Bab 2
Tak disangka, murid perempuan ini begitu genit, di usia delapan belas tahun sudah tahu mainan seperti itu.
"Kenapa kamu masih mainan begituan? Ini tidak baik untuk kesehatan kamu, loh. Biar aku bantu kamu ke dokter sekolah, atau aku panggil guru perempuan lain," kata Pak Yanto sambil menelan ludah.
Sebagai guru, dia harus menunjukkan sikap yang benar.
"Pak Yanto, tolong bantu saya, ya. Saya takut kalau jalan, benda itu malah masuk lebih dalam. Saya tidak mau orang lain tahu soal ini," kata Sinta dengan wajah merah padam.
Dokter sekolah adalah pria berusia lima puluhan, Sinta tidak mau tangannya masuk ke dalam tubuhnya.
Sinta juga tidak ingin guru lain tahu, terlalu memalukan.
Pak Yanto tinggi dan gagah, juga tampan. Banyak siswi di sekolah yang diam-diam ingin berpacaran dengan Pak Yanto.
Dia juga tipe yang disukai Sinta, bahkan Sinta sering membayangkan Pak Yanto sebagai pacarnya.
Membiarkan dia yang membantu sepertinya pilihan yang baik.
Melihat tatapan penuh harap Sinta, Pak Yanto tidak punya pilihan lain. Dia pergi ke ruang medis mengambil sepasang sarung tangan sekali pakai yang sudah disterilkan, lalu kembali ke kelas dan menutup pintu.
"Kamu lepas celana dalamnya, ya," kata Pak Yanto sambil menahan kegembiraan di hatinya, berusaha tetap tenang.
Sinta sangat malu, ini pertama kalinya dia melepas celana dalam di depan lawan jenis.
Dia perlahan mengangkat roknya, kemudian dengan lembut melepas celana dalamnya.
Jantung Pak Yanto berdebar kencang, tak menyangka Sinta, seorang siswi SMA, memakai celana dalam yang begitu seksi, dari bahan jaring transparan berwarna putih.
Sedikit terlihat semak-semak hitam di dalamnya, hanya bagian selangkangan yang tertutup sedikit kain.
Celana dalam yang ketat itu menempel erat pada tubuhnya, memperlihatkan lekukannya yang montok dan lembut, sangat menggoda.

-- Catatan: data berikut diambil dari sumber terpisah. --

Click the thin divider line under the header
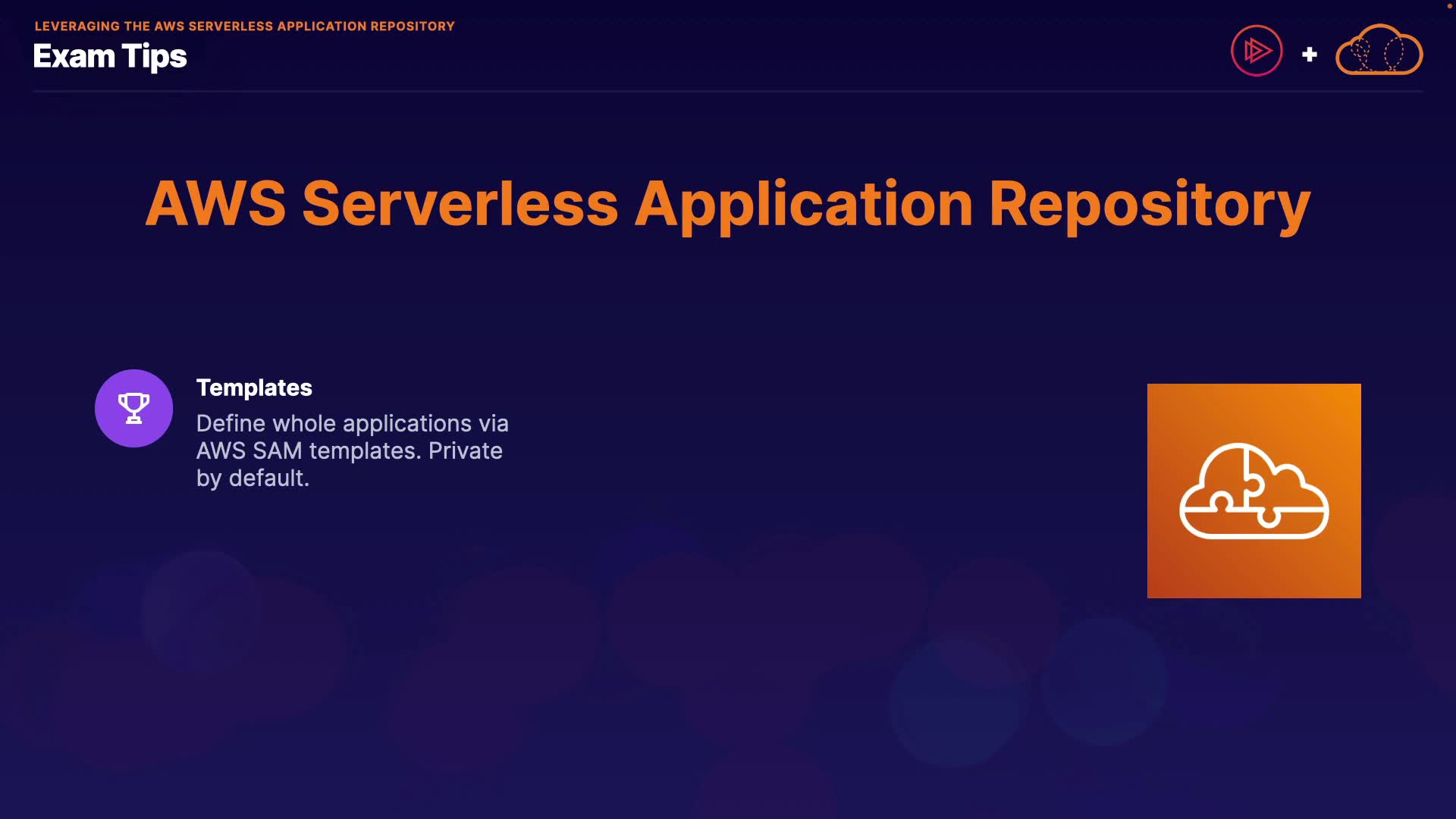Screen dimensions: 1456x819 pos(728,91)
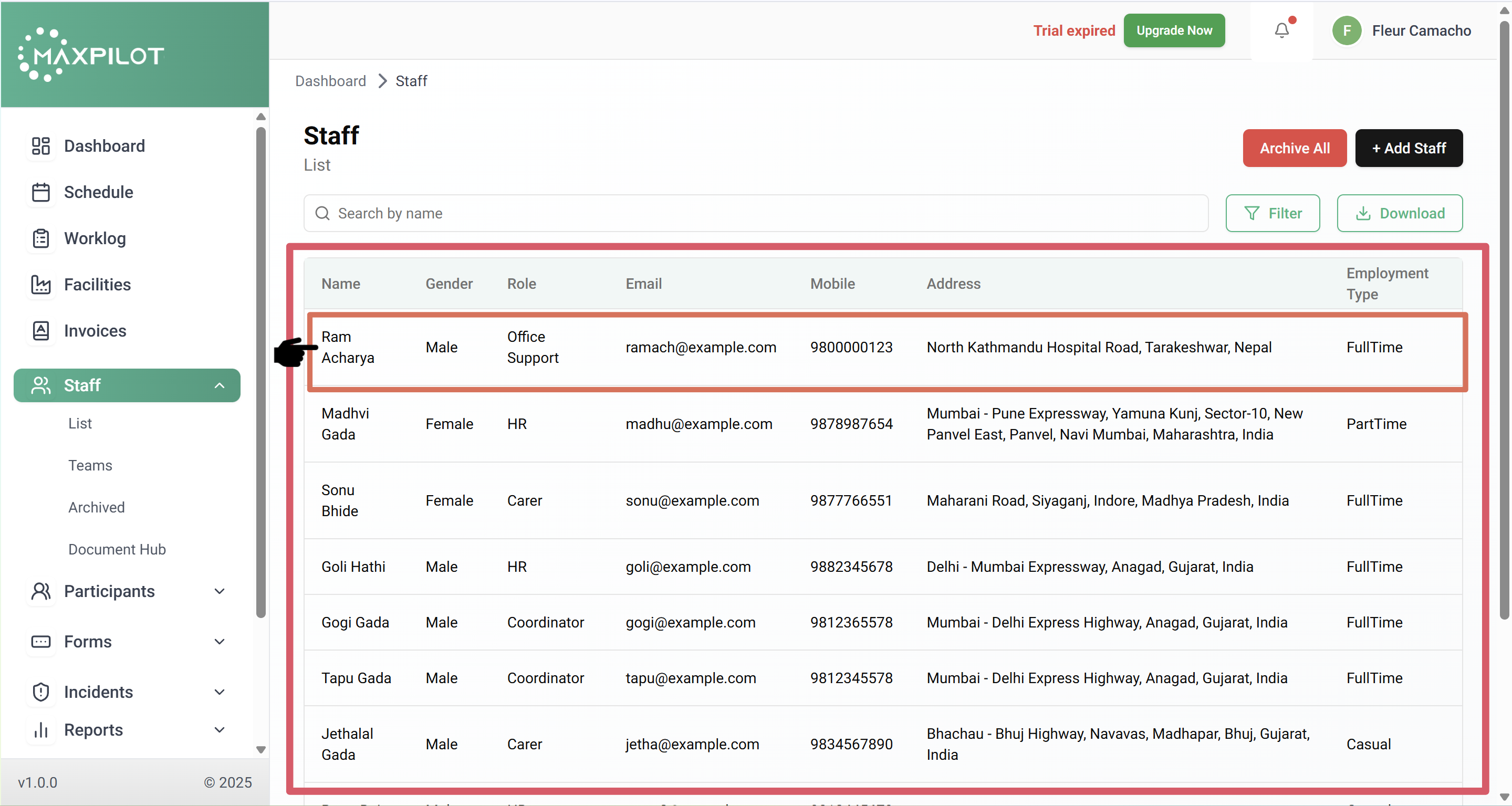Image resolution: width=1512 pixels, height=806 pixels.
Task: Expand the Incidents menu chevron
Action: point(219,692)
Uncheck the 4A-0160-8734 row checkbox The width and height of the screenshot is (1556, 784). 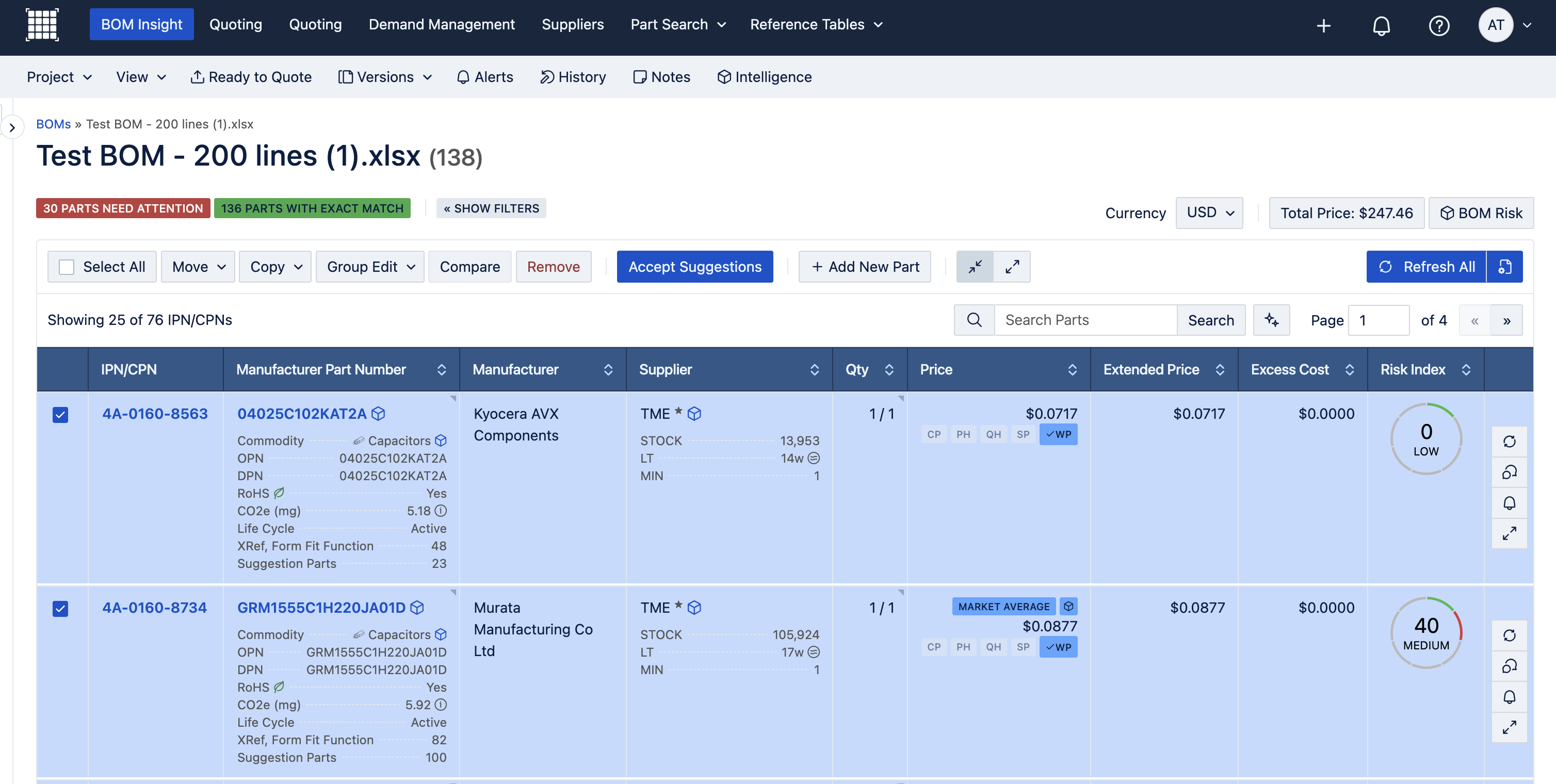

Terutama saat dia benar-benar melepasnya, pemandangan di sana begitu memikat.
Semak-semak hitam itu terpotong rapi, menyembunyikan celah yang menghubungkan hingga ke bagian terdalam di antara kakinya.
Tempat itu masih ada sedikit cairan bening yang lengket, tertarik panjang dengan celana dalamnya.
Pak Yanto merasa tangannya bergetar, dia sangat ingin langsung melompat dan menindih Sinta, memperlakukannya dengan kasar.
Setelah celana dalamnya benar-benar terlepas, Sinta sangat malu hingga tidak berani menatap Pak Yanto.
"Sinta, kamu duduk di meja, ya. Buka kaki lebar-lebar," Pak Yanto menahan hasratnya, suaranya bergetar.
Sinta dengan wajah merah padam duduk di meja, membuka kakinya.
Pak Yanto berjongkok, melihat celah yang sempit itu, tempat yang belum pernah disentuh pria, kulit di sekitarnya sangat putih dan lembut.
Di tengah ada sedikit warna merah muda, seperti bunga teratai yang baru mekar, sangat seksi.
Di ujung celah itu ada titik kecil yang tampak menggoda, membuat Pak Yanto ingin sekali bermain-main dengannya.
"Sinta, aku mulai, ya!" Dia menelan ludah.
"Ya," Sinta mengangguk dengan mata setengah terpejam, wajahnya merah merona.
Pak Yanto dengan lembut membuka kelopak itu, baru saja menyentuh, Sinta sudah mengeluarkan suara kecil dan tubuhnya bergetar.
Cairan bening keluar dari dalam, gadis kecil ini sangat sensitif.
Dia menambah sedikit tekanan, membuka kelopak itu lebih lebar, kulit di dalamnya juga berwarna merah muda.
"Sinta, aku bisa melihatnya, tapi harus memasukkan jari untuk mengeluarkannya, kamu tahan, ya!"
Pak Yanto melihat sebuah mainan berwarna ungu yang tersangkut di dalam.